Free and open log management
https://www.graylog.org
Other
7.31k stars 1.05k forks source link

Indexer failures should produce more information for root cause analysis #19615

Open mikkolehtisalo opened 2 months ago

mikkolehtisalo commented 2 months ago

What?

Indexer failure messages in the UI look something like this:

2 hours ago techlog_52 c5f5e982-287f-11ef-954a-00505687ab33 OpenSearchException[OpenSearch exception [type=mapper_parsing_exception, reason=failed to parse field [level] of type [long] in document with id 'c5f5e982-287f-11ef-954a-00505687ab33'. Preview of field's value: 'Information']]; nested: OpenSearchException[OpenSearch exception [type=illegal_argument_exception, reason=For input string: "Information"]];

This is not really helpful for resolving the issue. If you have large amount of servers, systems, and components, the issue could be in numerous components generating logs, different responsible teams and so on. It is impossible to start diagnostics when you don't even know whom to start it with.
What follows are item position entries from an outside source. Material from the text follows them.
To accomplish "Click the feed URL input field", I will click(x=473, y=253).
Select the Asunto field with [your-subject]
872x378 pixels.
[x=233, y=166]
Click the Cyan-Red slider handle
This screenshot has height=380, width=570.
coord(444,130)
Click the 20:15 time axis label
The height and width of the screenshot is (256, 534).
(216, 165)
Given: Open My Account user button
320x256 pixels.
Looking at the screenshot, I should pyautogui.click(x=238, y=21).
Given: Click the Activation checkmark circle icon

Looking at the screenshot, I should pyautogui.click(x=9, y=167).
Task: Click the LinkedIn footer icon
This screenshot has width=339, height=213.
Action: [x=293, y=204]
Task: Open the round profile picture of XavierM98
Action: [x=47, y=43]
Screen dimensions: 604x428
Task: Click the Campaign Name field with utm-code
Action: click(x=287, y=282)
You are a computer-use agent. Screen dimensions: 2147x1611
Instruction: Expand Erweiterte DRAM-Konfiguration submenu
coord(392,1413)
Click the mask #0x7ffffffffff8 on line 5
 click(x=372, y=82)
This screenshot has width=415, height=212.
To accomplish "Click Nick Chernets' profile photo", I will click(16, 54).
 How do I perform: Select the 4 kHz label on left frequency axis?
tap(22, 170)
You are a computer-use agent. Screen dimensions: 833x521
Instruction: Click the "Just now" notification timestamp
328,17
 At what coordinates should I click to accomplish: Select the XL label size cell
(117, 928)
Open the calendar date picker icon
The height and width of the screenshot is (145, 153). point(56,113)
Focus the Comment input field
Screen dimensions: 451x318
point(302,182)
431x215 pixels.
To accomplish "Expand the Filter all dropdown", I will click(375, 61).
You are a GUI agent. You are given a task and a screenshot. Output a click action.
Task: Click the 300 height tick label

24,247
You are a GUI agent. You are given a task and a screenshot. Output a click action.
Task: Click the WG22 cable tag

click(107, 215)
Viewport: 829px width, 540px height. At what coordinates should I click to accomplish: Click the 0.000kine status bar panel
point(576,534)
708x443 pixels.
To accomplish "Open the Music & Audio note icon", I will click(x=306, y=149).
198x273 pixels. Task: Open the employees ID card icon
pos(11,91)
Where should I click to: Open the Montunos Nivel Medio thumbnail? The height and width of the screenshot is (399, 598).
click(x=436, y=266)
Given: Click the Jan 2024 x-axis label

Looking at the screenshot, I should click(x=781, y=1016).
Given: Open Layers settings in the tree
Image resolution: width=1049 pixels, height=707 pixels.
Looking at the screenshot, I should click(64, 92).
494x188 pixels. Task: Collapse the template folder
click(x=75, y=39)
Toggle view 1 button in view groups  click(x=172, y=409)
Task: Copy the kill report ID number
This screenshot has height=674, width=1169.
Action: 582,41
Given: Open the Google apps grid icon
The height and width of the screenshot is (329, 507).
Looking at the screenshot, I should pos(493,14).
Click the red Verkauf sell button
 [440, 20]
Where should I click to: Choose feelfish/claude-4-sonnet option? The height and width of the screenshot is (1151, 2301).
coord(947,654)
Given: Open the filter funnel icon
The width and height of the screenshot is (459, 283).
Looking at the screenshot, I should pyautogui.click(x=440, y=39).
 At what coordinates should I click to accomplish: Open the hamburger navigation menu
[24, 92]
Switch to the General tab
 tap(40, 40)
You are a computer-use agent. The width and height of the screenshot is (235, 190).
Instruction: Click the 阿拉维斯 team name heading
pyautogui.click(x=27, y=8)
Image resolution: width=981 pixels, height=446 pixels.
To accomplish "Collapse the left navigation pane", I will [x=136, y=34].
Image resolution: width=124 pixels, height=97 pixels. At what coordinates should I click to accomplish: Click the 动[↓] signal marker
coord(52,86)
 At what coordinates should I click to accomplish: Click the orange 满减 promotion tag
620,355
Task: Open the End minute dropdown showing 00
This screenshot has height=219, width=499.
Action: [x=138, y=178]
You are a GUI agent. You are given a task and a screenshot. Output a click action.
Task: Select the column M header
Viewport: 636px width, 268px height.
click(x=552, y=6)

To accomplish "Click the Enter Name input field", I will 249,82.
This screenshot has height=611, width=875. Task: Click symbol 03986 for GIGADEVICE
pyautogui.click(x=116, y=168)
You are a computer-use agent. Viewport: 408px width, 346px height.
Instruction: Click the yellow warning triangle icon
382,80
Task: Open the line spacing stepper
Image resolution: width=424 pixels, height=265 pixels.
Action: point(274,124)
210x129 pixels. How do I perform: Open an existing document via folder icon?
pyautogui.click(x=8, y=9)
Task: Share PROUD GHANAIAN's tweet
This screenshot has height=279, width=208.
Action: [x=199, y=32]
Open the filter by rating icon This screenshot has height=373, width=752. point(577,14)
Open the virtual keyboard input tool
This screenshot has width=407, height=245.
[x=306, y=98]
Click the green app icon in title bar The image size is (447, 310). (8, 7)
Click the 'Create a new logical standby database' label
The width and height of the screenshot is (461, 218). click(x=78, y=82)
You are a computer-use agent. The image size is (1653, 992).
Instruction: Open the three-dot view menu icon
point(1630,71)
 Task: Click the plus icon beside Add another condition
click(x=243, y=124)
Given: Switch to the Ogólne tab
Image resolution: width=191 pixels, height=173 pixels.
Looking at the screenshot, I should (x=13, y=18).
It seems OpenSearch doesn't log the issue from the example message I provided at all. It would apparently require debug logging level to appear, and that is simply not doable when you receive huge volume of logs. Graylog should be the component that produces extra information.

Alternatives:

See MessagesAdapterOS2 for clues. Offending message at least should be available in most cases.

Why?

The current indexer failures view doesn't provide basic required information for resolving the issues. It is not possible to resolve indexer failures in more complex environments.

Your Environment

n/a

tellistone commented 2 months ago

Hi mikkolehtisalo

I think the info you seek is already available via the "Processing and Indexing Failures" Index

If I navigate to System > Overview, to the Indexing error section and hit "show errors"

image

And look at the failed messages - I can see the cause, the source, the associated stream (and thus index) etc. The only info missing is the associated input:

image

This is enabled via System > Configuration, here:

image

Does this provide the info you need?

mikkolehtisalo commented 2 months ago

Failure processing plugin doesn't seem to exist on my system.

image

tellistone commented 2 months ago

May I ask which version number of Graylog? Open or Enterprise?